There are two basic methods to form this comb-type polymer. The first method uses monomers that inherently provide the required side chains. Typically, this monomer has a single polymerizable group at one end of a long chain (at least four and preferably at least six carbon atoms). Monomers of this type that have been found to provide good results in this process include hexyl acrylate, 2-ethylhexyl acrylate, and lauryl methacrylate. Isobutyl methacrylate and 2,2,3,4,4,4-hexafluorobutyl acrylate have also been used successfully. In some cases, it may be desirable to limit the number of side chains formed in this method, and this may be achieved by using a mixture of monomers (e.g., a mixture of lauryl methacrylate and methyl methacrylate) to form only This is achieved by some repeating units bearing random copolymers of this long side chain. In the second method, symbolized by the RGP-ATRP method, a mixture of monomers is used for the first polymerization reaction. At least one of these monomers carries a starting group, so a first group including this starting group is produced. polymer.
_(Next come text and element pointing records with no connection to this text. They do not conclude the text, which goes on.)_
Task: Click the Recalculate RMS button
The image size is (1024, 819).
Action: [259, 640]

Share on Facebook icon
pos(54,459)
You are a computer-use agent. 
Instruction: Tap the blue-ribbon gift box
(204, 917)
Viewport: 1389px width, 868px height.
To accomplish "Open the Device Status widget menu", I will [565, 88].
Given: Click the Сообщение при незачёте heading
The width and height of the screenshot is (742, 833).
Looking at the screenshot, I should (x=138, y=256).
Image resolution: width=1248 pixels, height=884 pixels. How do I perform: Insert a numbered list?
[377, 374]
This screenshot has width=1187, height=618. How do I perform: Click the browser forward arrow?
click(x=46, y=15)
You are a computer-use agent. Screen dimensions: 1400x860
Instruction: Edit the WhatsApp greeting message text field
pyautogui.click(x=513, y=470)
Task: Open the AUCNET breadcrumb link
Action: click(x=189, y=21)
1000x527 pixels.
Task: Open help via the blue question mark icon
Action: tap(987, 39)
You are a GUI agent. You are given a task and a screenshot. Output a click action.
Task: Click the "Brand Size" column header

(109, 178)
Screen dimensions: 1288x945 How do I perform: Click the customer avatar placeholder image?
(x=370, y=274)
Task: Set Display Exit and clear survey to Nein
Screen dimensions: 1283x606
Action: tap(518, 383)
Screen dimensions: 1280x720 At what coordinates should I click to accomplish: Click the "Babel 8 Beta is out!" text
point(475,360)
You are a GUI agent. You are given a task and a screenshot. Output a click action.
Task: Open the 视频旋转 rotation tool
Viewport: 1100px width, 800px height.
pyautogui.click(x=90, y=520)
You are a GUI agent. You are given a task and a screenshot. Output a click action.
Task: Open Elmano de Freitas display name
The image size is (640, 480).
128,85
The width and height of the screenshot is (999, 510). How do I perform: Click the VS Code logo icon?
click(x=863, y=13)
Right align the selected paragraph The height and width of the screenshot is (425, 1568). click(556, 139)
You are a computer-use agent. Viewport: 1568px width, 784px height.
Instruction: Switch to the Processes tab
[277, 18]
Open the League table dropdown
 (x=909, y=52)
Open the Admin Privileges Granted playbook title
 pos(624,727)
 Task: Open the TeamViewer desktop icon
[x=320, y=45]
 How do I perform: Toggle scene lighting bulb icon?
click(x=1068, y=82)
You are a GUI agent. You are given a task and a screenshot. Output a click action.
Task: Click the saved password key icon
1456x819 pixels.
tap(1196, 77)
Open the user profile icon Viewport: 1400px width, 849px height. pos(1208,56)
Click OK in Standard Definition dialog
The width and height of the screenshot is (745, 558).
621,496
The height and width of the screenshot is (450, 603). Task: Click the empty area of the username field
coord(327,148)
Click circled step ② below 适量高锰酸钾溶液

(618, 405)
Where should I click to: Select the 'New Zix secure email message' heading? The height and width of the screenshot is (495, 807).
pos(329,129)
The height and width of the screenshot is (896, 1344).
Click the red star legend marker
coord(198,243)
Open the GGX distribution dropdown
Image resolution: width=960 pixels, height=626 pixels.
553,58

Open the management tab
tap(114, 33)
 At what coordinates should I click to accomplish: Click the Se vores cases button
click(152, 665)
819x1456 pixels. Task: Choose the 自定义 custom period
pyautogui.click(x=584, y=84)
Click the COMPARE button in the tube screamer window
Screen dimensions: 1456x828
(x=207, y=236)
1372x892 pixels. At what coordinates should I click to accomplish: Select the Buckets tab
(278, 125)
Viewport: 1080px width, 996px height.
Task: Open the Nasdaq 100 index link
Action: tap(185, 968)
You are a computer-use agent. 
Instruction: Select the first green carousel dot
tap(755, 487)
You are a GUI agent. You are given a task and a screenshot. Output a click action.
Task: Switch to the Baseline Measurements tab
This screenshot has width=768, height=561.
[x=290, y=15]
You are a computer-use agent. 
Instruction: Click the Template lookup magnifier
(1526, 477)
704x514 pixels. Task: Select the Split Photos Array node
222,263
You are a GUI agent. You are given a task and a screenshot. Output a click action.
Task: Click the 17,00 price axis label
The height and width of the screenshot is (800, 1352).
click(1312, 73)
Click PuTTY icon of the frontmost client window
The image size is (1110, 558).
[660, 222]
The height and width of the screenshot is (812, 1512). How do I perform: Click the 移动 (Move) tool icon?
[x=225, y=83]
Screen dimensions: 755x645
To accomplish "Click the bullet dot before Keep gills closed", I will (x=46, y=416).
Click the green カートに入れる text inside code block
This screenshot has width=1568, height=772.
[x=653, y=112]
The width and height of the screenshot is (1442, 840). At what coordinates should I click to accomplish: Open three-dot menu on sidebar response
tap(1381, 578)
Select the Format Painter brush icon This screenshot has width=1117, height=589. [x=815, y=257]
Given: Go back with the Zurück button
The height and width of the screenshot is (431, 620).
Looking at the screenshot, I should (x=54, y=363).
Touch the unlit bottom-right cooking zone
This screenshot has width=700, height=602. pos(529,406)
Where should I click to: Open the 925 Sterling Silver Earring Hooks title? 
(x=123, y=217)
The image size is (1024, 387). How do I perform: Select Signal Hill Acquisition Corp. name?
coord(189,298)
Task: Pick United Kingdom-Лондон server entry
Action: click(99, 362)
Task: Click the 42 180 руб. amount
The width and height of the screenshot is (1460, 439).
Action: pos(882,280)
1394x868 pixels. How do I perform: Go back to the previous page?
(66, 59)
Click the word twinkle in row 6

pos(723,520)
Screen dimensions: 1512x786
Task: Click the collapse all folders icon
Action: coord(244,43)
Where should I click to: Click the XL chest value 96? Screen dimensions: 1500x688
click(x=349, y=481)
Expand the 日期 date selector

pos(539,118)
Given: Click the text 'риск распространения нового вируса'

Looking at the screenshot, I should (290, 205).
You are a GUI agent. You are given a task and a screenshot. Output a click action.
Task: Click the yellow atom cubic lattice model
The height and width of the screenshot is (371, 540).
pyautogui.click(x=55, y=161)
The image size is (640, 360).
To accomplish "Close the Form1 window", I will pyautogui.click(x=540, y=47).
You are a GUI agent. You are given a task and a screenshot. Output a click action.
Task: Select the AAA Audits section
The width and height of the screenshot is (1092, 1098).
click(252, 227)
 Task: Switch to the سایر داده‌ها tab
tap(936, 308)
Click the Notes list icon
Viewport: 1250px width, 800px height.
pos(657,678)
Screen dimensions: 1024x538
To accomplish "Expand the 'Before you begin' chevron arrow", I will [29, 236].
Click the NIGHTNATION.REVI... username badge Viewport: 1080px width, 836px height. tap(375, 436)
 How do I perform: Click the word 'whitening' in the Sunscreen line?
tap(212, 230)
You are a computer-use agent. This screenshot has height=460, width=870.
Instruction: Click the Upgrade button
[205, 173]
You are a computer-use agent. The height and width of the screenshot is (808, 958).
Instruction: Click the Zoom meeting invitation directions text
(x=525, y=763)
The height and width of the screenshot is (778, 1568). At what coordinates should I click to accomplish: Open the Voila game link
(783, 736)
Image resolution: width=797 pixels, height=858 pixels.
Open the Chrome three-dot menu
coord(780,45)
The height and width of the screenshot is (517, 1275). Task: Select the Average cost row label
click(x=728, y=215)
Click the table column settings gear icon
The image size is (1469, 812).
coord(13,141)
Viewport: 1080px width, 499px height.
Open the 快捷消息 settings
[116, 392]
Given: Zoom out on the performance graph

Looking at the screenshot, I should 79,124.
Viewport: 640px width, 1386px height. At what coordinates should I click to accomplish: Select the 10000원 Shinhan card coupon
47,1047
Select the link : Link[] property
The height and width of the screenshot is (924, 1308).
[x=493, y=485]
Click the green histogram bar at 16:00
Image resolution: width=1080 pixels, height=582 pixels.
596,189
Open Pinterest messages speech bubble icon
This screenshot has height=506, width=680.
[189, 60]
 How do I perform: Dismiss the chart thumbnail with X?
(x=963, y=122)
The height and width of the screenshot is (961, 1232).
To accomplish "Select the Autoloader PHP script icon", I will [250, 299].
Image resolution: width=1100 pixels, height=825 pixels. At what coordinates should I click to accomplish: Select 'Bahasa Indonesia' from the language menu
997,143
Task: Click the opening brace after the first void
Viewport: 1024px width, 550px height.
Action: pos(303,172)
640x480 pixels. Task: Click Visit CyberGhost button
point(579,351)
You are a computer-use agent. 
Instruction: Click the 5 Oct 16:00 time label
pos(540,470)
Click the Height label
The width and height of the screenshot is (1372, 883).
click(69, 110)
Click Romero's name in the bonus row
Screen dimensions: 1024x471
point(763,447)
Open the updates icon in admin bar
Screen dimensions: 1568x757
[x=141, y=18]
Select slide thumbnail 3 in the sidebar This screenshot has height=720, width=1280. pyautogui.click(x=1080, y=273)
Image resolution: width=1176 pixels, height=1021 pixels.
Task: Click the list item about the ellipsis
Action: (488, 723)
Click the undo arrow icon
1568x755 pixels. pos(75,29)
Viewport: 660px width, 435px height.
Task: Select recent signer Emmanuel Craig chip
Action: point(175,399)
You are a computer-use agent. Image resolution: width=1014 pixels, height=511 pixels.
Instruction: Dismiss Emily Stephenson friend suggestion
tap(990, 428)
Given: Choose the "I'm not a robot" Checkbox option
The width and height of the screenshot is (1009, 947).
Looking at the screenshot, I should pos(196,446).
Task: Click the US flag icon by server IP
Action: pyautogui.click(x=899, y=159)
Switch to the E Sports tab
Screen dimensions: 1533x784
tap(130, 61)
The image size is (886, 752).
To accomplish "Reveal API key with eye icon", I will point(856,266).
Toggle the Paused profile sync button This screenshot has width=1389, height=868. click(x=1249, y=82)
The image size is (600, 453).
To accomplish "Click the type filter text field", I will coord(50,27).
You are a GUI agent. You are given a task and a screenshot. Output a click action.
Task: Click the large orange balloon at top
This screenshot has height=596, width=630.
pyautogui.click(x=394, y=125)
Then, the product of the first polymerization reaction is typically subjected to a second polymerization under conditions different from the first polymerization, so that the starting group in the polymer causes additional monomers to polymerize to the original polymer , Thus forming the desired side chain. When using the bifunctional reagents discussed above, we do not rule out the possibility that some chemical modification of the starting group can be achieved between the two polymerization reactions. In this method, the side chain itself need not be largely branched and can be formed from small monomers such as methyl methacrylate.

Ethylene or similar attachment to the particles can be achieved at elevated reaction temperatures, preferably 60 to 70 ° C, using conventional free radical initiators such as azobis (isobutyronitrile) (AIBN) Radical polymerization of radical polymerizable groups; ATRP polymerization can also be achieved using conventional metal complexes, such as in Wang, JS et al. Macromolecules 1995, 23, 7901; and J. Am. Chem. Soc. 1995, 117 , 5614; and described in Beers, K. et al., Macromolecules 1999, 32, 5772-5776. See also U.S. Pat. The entire disclosure of these documents and patents are incorporated herein by reference. The preferred catalyst currently used for ATRP is cuprous chloride in the presence of bispyridyl (Bpy).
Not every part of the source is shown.